======== Material to process ========
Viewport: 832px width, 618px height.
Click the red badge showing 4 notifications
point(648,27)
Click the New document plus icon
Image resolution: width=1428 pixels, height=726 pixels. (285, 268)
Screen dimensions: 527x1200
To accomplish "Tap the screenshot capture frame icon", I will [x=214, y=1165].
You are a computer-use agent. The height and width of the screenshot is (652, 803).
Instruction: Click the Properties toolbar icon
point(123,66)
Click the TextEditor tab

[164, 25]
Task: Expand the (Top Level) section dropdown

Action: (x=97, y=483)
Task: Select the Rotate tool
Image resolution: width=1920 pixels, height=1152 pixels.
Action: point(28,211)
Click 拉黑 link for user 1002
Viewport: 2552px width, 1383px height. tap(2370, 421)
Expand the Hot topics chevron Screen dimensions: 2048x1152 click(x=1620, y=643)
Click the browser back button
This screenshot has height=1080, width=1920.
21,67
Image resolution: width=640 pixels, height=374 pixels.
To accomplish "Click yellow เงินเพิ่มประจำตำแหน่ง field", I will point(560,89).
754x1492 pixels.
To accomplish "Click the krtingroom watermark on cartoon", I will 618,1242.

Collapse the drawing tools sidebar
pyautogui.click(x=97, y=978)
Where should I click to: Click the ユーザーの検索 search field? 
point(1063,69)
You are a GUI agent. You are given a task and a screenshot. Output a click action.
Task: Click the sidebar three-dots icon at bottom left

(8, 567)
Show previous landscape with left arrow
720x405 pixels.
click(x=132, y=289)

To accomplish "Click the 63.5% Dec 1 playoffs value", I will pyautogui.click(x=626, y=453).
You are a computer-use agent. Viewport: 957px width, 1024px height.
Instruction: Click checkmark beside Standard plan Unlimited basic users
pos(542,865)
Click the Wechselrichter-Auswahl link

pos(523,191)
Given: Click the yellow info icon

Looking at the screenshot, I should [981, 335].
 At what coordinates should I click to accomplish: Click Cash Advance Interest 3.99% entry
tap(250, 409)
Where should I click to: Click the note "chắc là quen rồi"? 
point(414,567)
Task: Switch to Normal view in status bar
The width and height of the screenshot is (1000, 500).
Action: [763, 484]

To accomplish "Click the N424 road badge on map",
========
■ Set problem ■
Write out the rows above verbatim, from the line containing "Where should I click to: Click the ユーザーの検索" through the final row, with both ends included.

■ Response to the exercise ■
Where should I click to: Click the ユーザーの検索 search field? 
point(1063,69)
You are a GUI agent. You are given a task and a screenshot. Output a click action.
Task: Click the sidebar three-dots icon at bottom left

(8, 567)
Show previous landscape with left arrow
720x405 pixels.
click(x=132, y=289)

To accomplish "Click the 63.5% Dec 1 playoffs value", I will pyautogui.click(x=626, y=453).
You are a computer-use agent. Viewport: 957px width, 1024px height.
Instruction: Click checkmark beside Standard plan Unlimited basic users
pos(542,865)
Click the Wechselrichter-Auswahl link

pos(523,191)
Given: Click the yellow info icon

Looking at the screenshot, I should [981, 335].
 At what coordinates should I click to accomplish: Click Cash Advance Interest 3.99% entry
tap(250, 409)
Where should I click to: Click the note "chắc là quen rồi"? 
point(414,567)
Task: Switch to Normal view in status bar
The width and height of the screenshot is (1000, 500).
Action: [763, 484]

To accomplish "Click the N424 road badge on map",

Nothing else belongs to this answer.